Her eyes settled briefly at Table Four, where her campaign director was staring at her, quietly fuming. He’d obviously done the calculations too. “Every dollar you pull in for Triple-B is one less for the campaign,” Gregory Samson had whined to her earlier in the evening. And he ran the same script at last week’s fundraiser, and last month’s.
But to Isabel this wasn’t a zero-sum game. Running for president certainly gave her foundation a boost, but it was hardly to her campaign’s detriment, as she’d insisted countless times to Gregory, reminding him that it wasn’t just her policies that had shot her popularity to record levels, nor even his masterful campaign strategies. It was also her rags-to-riches success story and the philanthropy it had inspired: her charitable foundation for runaway kids.
A Triple-B graduate always delivered the after-dinner speech at these events, and as Mary Dimitri drove to her emotive conclusion up at the lectern, Isabel guessed tonight’s might possibly squeeze out an extra half-million in donations.
“Without Triple-B,” said Mary, her dark eyes scanning the crowd, “I wouldn’t be here tonight. I wouldn’t be a pediatrician either. Simply, I’d be dead… from drugs, from disease, from a bullet.”
A hush smothered the crowd as they tried to absorb what she’d just said.
“But Triple-B is not just a get-out-of-jail card,” she continued. “It’s not just counselling or financial support through college and med school. As you’ve heard tonight, it’s also Isabel Diaz. She is an extraordinary role model, a runaway herself who through hard work achieved so much yet is giving, and has already given, so much back. Ladies and gentlemen, your generosity tonight will help Triple-B continue this amazing woman’s work and get even more kids off the streets and into productive lives. Like mine. And like hers.”
As Isabel mouthed Mary a thankyou from her table just below the lectern, a yawn insisted itself on her and she quickly covered it with her table napkin. The months of relentless campaigning day and night were catching up.
Tonight, she’d spent the entire evening conjuring up her stock of old-style diner service tricks. Pasting on her best smile, she’d popped around to most of the taffeta pink tables, thanking as many of the guests as she could for coming, lightly touching an arm, pressing a bejewelled hand, squeezing a shoulder or just picking lint off it as a dear friend would. Flattery worked when raising money, especially if it came from someone who could be sitting in the Oval Office in a few short months.
No matter how beat she was, she knew she’d keep the formula going right up to the finale. She pushed back her chair to continue her rounds, and as she straightened out the wrinkles in her snug black sequined dress, the band struck up Bésame Mucho, stupidly dedicating the old favourite to her.
It was a bad omen.
A few minutes later, only two tables away, a waiter tripped on a diamante-studded handbag strap and crashed a tray of wine glasses to the floor. Isabel was mid-sentence with a stockbroker when she heard the glass shattering behind her. And with her being so tired… and with that damn song playing… the darkness started flooding back.
Gripping the back of a chair, she tried to stop herself swaying, and struggled to visualise her father’s photo. His face… his calming eyes… his…
“You okay?” the broker asked, concerned and reaching for a glass of water to give her.
“I’m sorry,” she said, blinking open her eyes. “It’s a… a sudden migraine,” she lied, and rushed for the ladies room to wait out her ghosts.
ISABEL was hunched over in the toilet stall pressing a wet napkin against her eyes. Her other hand was flicking nervously at the old scar that crossed her throat.
At her feet was an empty Clip’n’Drip pack. Thank God for her husband Ed’s miracle drug delivery device, she thought yet again. The brilliant, under-skin implant always kicked in the relaxant much faster than any pill or liquid could, and it was less risky than a syringe, which would really get people talking if anyone saw it. Sure, Clip’n’Drip hadn’t yet got government approval, so this was her and Ed’s little secret. Or one of them.

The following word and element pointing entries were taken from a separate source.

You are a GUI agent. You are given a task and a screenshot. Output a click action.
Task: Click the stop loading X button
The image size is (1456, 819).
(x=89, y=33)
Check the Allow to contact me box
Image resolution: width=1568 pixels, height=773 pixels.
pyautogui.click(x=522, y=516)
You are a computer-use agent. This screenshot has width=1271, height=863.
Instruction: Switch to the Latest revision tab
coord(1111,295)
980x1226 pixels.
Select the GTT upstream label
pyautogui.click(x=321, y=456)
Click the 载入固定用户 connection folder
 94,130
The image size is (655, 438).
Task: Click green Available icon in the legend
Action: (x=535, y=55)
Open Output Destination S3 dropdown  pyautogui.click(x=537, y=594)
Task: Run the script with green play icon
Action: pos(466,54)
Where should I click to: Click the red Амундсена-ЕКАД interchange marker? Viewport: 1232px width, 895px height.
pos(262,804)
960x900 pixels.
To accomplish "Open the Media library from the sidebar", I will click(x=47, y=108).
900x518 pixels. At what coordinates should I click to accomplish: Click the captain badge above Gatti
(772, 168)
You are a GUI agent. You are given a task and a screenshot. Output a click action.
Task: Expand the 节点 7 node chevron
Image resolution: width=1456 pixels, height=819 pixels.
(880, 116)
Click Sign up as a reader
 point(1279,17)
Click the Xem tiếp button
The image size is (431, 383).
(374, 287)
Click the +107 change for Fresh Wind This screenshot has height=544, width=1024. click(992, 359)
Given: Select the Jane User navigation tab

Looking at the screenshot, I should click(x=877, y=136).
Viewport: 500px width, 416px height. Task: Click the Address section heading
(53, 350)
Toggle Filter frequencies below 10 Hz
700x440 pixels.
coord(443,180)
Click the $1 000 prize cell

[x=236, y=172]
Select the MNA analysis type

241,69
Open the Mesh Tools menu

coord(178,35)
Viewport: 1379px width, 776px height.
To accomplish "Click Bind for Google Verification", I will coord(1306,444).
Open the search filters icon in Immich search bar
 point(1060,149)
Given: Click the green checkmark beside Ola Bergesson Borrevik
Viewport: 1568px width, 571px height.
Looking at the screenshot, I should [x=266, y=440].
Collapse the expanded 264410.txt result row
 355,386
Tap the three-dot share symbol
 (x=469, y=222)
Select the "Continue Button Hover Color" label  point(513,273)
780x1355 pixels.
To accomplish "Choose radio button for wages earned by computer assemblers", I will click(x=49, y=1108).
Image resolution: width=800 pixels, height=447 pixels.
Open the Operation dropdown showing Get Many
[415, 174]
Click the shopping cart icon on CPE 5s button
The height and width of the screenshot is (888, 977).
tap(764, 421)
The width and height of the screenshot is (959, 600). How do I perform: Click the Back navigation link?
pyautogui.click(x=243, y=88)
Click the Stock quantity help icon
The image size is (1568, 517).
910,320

So far, no one had seriously objected that she suffered occasional migraines. The research helped. It wasn’t just the 25 percent of women who got them at least once, yet still lived a normal life. It was more Napoleon, Julius Caesar, Thomas Jefferson, both Robert E. Lee and Ulysses S. Grant, and John F. Kennedy… all extraordinary leaders, despite their migraines. If they could, so could she.
Even if hers weren’t really migraines at all.